Task details
Repeat exactly, and only, the lines below starting at the line that contains "The height and" and ending at the line that contains "Given: Click the 登录/注册 button", inclusive of both.

• • • • •

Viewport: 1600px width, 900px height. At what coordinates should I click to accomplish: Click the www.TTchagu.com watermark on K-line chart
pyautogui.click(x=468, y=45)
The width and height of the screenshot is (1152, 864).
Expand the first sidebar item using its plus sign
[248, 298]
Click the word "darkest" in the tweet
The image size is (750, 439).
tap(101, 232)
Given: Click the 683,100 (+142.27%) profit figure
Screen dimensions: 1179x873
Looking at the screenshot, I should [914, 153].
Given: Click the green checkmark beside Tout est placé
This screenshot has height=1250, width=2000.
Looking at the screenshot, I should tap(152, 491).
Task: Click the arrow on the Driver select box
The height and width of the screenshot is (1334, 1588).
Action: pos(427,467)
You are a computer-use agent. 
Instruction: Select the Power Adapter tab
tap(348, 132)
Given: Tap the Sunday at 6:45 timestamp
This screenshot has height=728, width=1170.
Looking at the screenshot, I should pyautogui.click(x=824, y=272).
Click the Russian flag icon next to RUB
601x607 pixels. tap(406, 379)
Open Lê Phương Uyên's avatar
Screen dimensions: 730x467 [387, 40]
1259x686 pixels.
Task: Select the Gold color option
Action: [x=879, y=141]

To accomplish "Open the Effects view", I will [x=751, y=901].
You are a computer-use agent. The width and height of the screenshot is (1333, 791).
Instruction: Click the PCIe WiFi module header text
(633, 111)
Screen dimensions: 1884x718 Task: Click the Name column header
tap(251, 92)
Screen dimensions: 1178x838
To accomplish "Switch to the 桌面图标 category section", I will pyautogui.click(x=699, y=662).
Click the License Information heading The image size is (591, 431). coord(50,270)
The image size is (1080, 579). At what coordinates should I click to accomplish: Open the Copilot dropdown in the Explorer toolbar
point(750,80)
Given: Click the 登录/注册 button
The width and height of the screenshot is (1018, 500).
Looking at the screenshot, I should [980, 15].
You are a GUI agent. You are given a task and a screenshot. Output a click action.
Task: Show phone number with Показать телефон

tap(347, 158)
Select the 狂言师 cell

• • • • •

Solution to the problem
The height and width of the screenshot is (1334, 1588).
Action: pos(427,467)
You are a computer-use agent. 
Instruction: Select the Power Adapter tab
tap(348, 132)
Given: Tap the Sunday at 6:45 timestamp
This screenshot has height=728, width=1170.
Looking at the screenshot, I should pyautogui.click(x=824, y=272).
Click the Russian flag icon next to RUB
601x607 pixels. tap(406, 379)
Open Lê Phương Uyên's avatar
Screen dimensions: 730x467 [387, 40]
1259x686 pixels.
Task: Select the Gold color option
Action: [x=879, y=141]

To accomplish "Open the Effects view", I will [x=751, y=901].
You are a computer-use agent. The width and height of the screenshot is (1333, 791).
Instruction: Click the PCIe WiFi module header text
(633, 111)
Screen dimensions: 1884x718 Task: Click the Name column header
tap(251, 92)
Screen dimensions: 1178x838
To accomplish "Switch to the 桌面图标 category section", I will pyautogui.click(x=699, y=662).
Click the License Information heading The image size is (591, 431). coord(50,270)
The image size is (1080, 579). At what coordinates should I click to accomplish: Open the Copilot dropdown in the Explorer toolbar
point(750,80)
Given: Click the 登录/注册 button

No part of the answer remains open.